Geovanni Barrios, Artist Programs Intern at TAC, spent time with current AIR 17 resident Vero Bello:
G: What is your family's reception of your work, considering they are prominent characters?
V: They actually don't mind. I do have to say—I don't really ask for permission. To get specific, I work with my mom’s archive. Although it's images of a lot of people, I feel like the owner of the archive is my mother.
G: So you can get away with it?
V: Yeah, to me, she has ownership of the images because she took most of the images, her and my dad. When she hands me the images, I feel like I'm getting consent.
G: She hands you the images?
V: They're all physical media only.
G: Oh! Do you have the film negatives too, or is it just prints?
V: No, my mom never kept the film, and she never digitized anything. I'm also kind of responsible for its digitization.

G: How do these pictures show up in your family's life because of that responsibility that you have for managing it? Are you finding other ways of presenting the pictures to your family besides in your work?

[Collected data]:
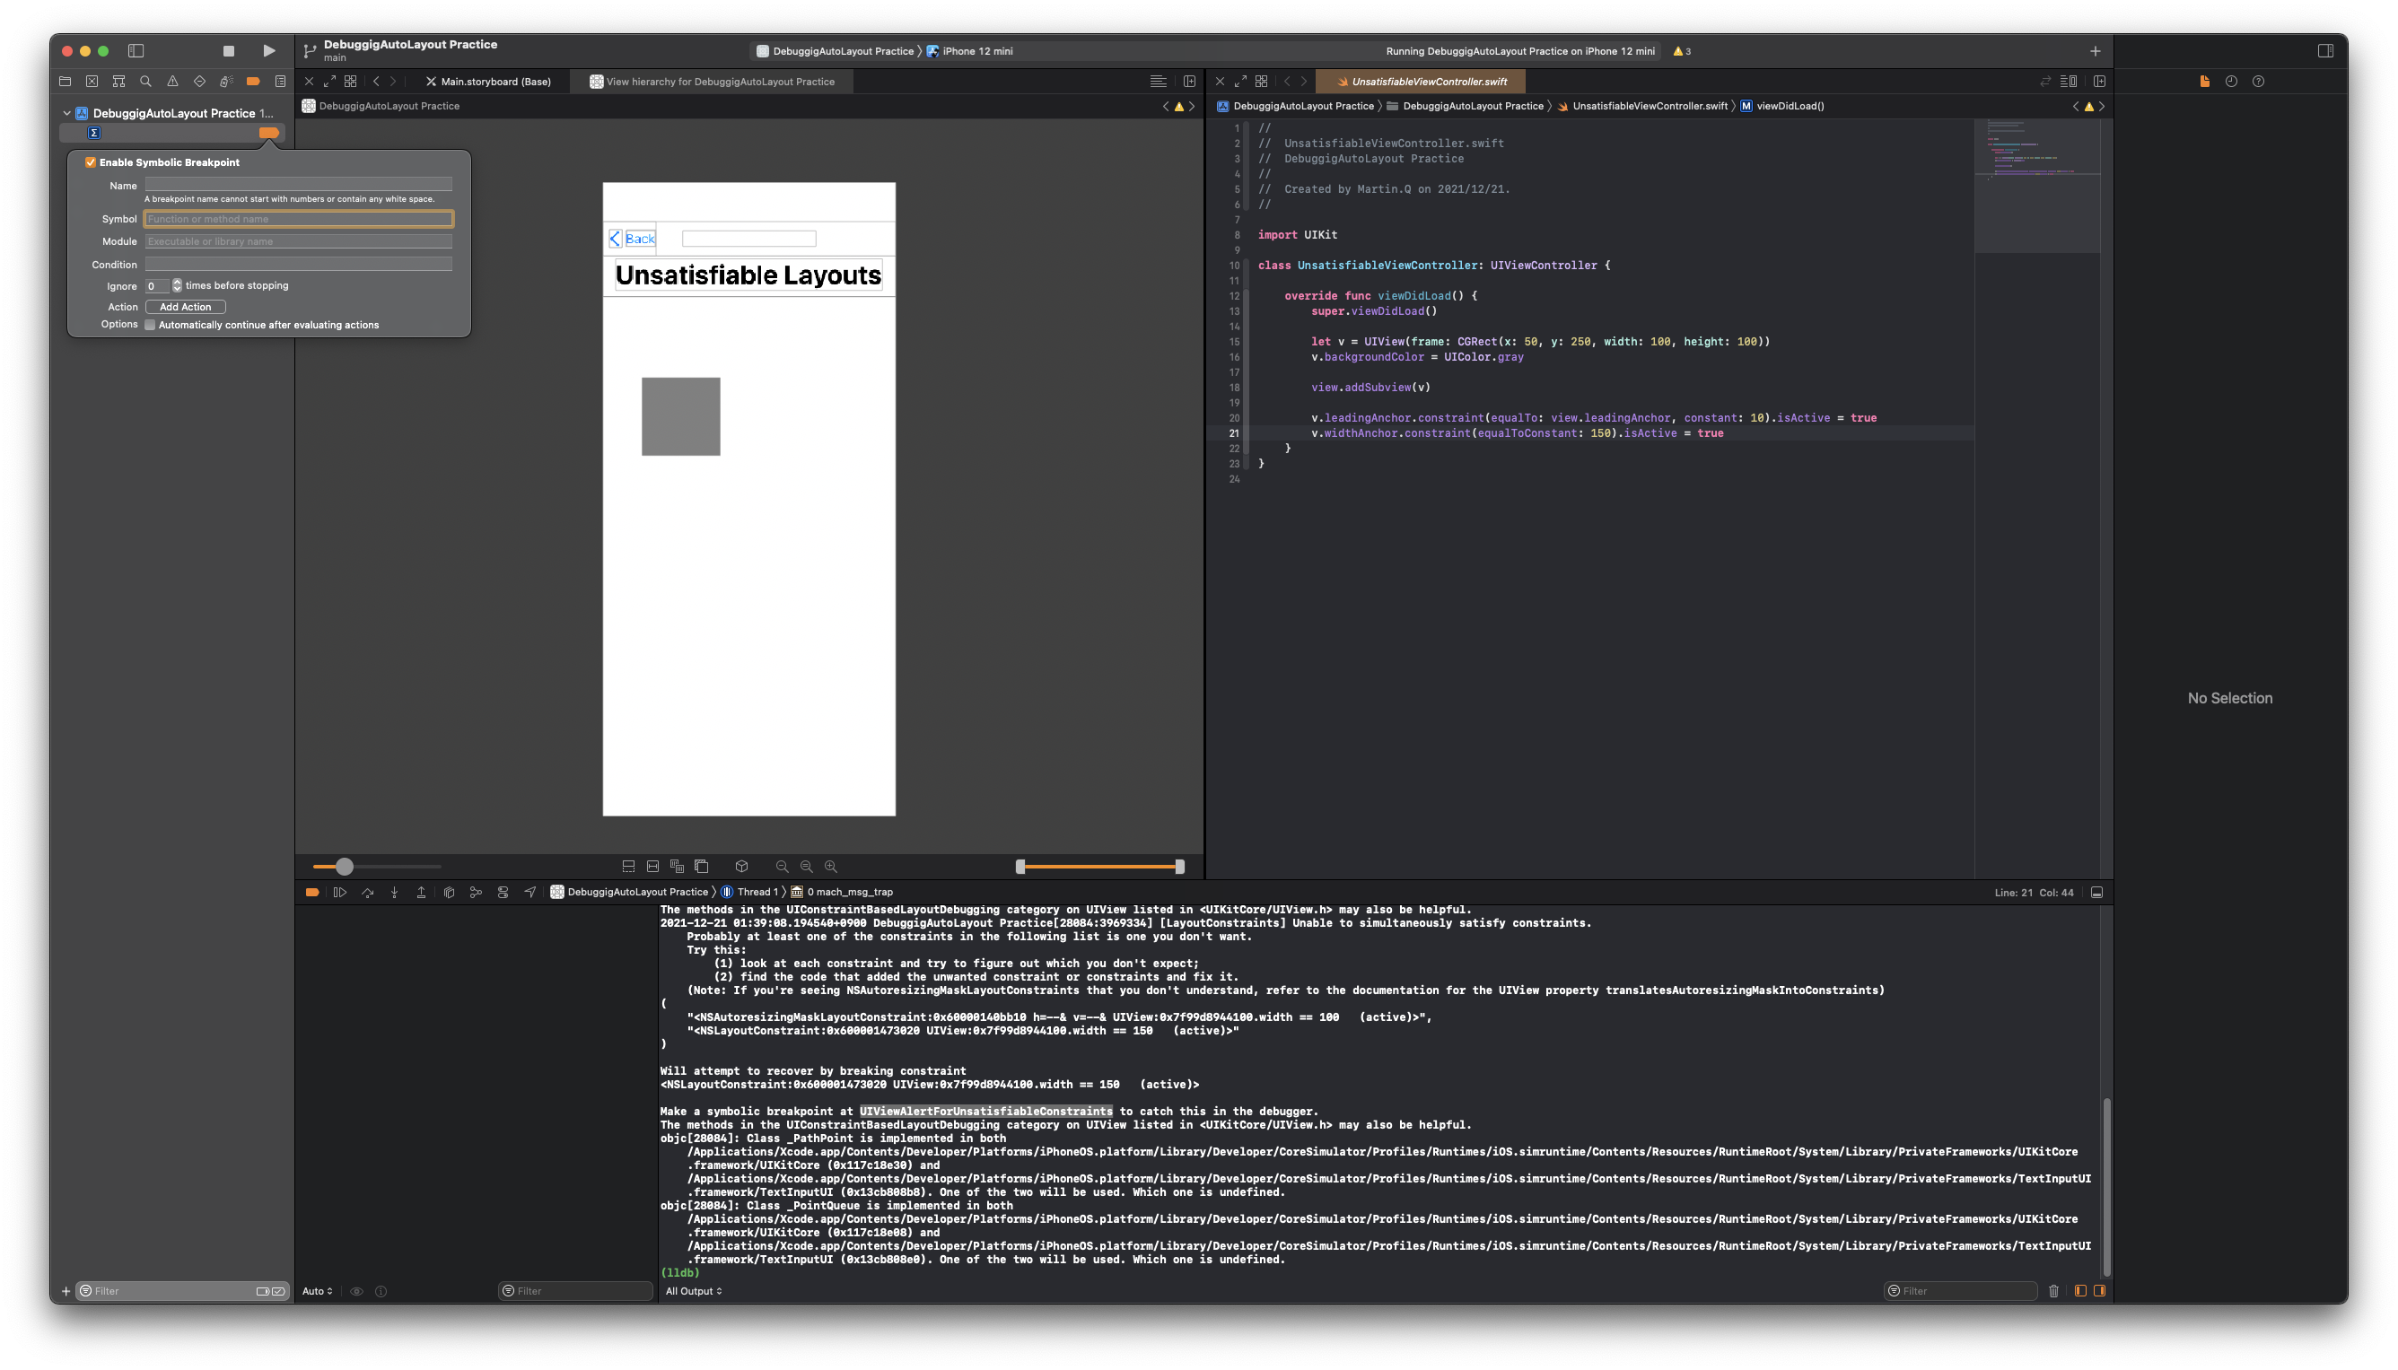Open the Auto variables scope dropdown
The height and width of the screenshot is (1370, 2398).
point(317,1291)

[The problem]: Write the next part of the interview with Vero Bello, picking up after its last line. The material has nothing to do with the interview with Vero Bello.

[Written response]:
V: Yeah, actually I do. So when I'm going through the archive and I find a photo of someone, I usually send it to them if I find that it would bring them joy to see it. I'm constantly sending my brother pictures of him as a kid. I also have a visceral response to the archive—I often cry when I'm going through it, especially when it's photos of both of my parents together because they separated when I was a preteen. Or photos of my grandparents. Both of my granddads are not with us anymore so photos of them elicit a visceral response. Actually, yesterday I had a phone call with my godmother who is my great aunt.
G: On your mom's side?
V: On my dad's side. And she was like, “I was looking at photos of your work and saw Juan!” And Juan is my grandpa. Funny enough, that is actually not him. It’s a photo I took of someone who looked like him. So the work is definitely about him, and I loved that she had such a great reaction to seeing it.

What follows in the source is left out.